Mas a serpente era mesmo serpente?
Adam Clarke usou uma metodologia interessantíssima para atribuir uma identidade ao termo nãhãã, geralmente traduzido por "serpente".
Clarke acreditava que o texto retrata uma criatura viva, real. Ele também percebeu que algumas referências bíblicas mencionavam criaturas que, naqueles contextos, certamente não poderíam ter sido cobras.
Conforme Clarke, as letras nfis possuem quatro raízes diferentes em hebraico. Às vezes fazem referência ao bronze ou cobre; em outros casos, referem-se à adivinhação ou a outros aspectos de cultos religiosos; uma de suas formas pode até mesmo significar "lascívia" ou "prostituição".
Clarke implícitamente observou que nenhum desses significados atribuídos a essa raiz podería referir-se à aparência ou ao comportamento da cobra; com isso, ele deduziu que a imagem de “serpente" ou "cobra" foi provavelmente elaborada por influência do grego da Septuaginta, cujos tradutores não deram devida importância ao tema.
Influenciado em parte por uma provável relação etimológica com o substantivo árabe para "macaco", Clarke argumentou que o termo nãhãè estava relacionado ao orangotango, o primata mais próximo do ser humano. Um dos primeiros exegetas do Metodismo também concordou com esse ponto de vista, ainda que não seja o comumente aceito; portanto, sabemos que não há evidências concretas sobre a identificação dessa criatura com qualquer animal conhecido atualmente (n.d., p. 47-50).
A maldição da serpente. O pronunciamento da sentença de Deus sobre a serpente se inicia com um particípio passado, maldita é você. Uma vez que a maldição de Deus foi proferida somente sobre a serpente, não devemos interpretar todo o resto como uma maldição; maldita é você entre todos os animais domésticos, e entre todos os animais selvagens!

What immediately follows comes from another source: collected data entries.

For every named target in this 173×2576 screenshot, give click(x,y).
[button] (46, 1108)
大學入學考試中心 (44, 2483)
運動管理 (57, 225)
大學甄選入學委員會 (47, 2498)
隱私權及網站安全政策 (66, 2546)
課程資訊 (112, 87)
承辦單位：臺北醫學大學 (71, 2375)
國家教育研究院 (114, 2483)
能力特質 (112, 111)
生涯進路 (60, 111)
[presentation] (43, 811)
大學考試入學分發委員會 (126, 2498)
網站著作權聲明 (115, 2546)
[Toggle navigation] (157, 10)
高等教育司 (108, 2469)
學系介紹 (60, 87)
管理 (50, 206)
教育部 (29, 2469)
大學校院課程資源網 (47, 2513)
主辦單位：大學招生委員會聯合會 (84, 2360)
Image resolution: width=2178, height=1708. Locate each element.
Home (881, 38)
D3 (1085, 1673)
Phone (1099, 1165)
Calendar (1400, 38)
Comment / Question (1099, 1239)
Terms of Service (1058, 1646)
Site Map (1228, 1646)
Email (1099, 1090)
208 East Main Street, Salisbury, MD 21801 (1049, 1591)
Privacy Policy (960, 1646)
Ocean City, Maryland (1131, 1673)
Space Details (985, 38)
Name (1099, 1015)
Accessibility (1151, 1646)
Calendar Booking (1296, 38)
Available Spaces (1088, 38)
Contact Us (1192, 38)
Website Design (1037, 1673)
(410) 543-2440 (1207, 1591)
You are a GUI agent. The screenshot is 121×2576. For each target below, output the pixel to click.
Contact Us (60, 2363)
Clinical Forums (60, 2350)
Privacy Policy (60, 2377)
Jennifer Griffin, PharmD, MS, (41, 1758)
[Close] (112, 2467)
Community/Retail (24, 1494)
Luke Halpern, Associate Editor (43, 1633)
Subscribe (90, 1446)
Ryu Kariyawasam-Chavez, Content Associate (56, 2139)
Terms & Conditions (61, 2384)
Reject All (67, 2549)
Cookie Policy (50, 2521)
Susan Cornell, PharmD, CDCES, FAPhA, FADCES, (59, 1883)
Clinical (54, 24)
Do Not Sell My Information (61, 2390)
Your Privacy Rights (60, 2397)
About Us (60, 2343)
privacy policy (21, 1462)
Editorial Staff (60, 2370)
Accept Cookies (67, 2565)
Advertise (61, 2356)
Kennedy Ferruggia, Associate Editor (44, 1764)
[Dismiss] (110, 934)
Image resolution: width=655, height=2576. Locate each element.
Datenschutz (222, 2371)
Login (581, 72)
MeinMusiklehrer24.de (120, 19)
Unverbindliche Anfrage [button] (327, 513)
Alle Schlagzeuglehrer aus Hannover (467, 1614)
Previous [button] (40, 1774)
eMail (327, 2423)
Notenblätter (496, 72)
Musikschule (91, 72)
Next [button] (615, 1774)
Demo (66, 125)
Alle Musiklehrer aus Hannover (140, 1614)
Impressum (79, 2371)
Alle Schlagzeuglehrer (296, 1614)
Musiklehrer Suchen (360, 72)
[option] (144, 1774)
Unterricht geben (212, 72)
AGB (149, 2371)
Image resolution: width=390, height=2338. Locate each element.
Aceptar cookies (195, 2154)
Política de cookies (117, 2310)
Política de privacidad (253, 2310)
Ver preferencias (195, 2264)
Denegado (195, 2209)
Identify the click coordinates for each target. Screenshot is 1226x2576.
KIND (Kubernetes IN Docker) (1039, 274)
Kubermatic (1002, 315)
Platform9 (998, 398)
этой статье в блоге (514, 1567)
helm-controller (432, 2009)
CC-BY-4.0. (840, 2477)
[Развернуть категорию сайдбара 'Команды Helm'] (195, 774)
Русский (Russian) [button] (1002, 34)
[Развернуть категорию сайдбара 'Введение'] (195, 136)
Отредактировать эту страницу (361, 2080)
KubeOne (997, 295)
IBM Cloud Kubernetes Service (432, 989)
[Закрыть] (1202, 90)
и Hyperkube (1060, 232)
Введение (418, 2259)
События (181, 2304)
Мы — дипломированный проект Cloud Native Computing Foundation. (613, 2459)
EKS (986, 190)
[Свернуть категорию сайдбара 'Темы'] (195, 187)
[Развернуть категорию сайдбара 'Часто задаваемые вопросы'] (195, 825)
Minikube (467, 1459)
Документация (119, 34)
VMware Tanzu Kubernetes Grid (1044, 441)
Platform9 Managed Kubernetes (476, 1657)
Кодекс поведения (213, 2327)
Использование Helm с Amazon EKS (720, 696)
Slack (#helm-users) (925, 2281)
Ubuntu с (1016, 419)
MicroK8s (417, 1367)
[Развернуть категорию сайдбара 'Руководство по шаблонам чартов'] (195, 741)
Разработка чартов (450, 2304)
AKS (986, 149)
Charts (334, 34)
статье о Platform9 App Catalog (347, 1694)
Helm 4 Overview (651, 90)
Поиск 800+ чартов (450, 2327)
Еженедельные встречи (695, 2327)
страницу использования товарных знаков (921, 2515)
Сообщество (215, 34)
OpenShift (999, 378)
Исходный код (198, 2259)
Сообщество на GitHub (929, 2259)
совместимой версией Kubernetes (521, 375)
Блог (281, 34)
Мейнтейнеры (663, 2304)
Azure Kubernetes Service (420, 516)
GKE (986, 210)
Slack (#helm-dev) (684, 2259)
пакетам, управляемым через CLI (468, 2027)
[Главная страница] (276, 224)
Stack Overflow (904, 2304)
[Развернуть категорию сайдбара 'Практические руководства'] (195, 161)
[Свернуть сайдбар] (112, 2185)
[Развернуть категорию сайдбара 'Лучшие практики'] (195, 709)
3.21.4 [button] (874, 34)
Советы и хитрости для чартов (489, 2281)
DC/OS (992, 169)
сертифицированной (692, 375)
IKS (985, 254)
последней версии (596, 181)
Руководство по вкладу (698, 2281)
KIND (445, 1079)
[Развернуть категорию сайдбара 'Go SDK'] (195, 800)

Nenhum dos outros animais foi amaldiçoado nessa ocasião ou em períodos posteriores. A preposição min não representa nesse contexto uma comparação, conforme é empregada em outros momentos. Nesse caso, ela é partitiva, ou seja, a palavra “de” é indicadora de separação, exclusão ou alienação.
Deveríamos traduzir, pois, conforme Hamilton:
“Você está banida, separada de todo o rebanho e de todas as criaturas do campo” (1990, p. 194).
A serpente havia sido ’ãrüm, ou seja, esperta, astuta, acima de todas as outras criaturas: agora, ela era ’ãrúr, amaldiçoada, inferiorizada a uma condição rebaixada, e separada de todos os animais.
A segunda parte da maldição (rebaixamento) da serpente foi sua humilhação perpétua. Antes havia convencido os humanos a comerem o fruto proibido, mas agora ela, para sempre, rastejará e pó comerá. Trata-se de uma degradação mortífera para uma criatura inteligente, seja ela cobra, orangotango ou qualquer outra, pois agora a serpente havia perdido seu poder de fala, o privilégio de relacionar-se com as outras criaturas de Deus, e sua capacidade de manter-se ereta, fadada a rastejar-se para sempre no pó.
Pó comerá não indica que a dieta do animal seria, literalmente, a terra, como ocorre com as minhocas, por exemplo. O foco da maldição de Deus era sobre a humilhação da cobra (veja SI 72.9; Is 49.23; Mq 7.17). Todavia, com sua cabeça sempre próxima ao chão, ela “comeria” muito pó todos os dias, ainda que sua dieta (se o animal do texto era de fato uma cobra) roedores e outras pequenas criaturas (para ver comentário sobre essa opinião e sobre o orangotango, veja Clarke, s.d., p. 49).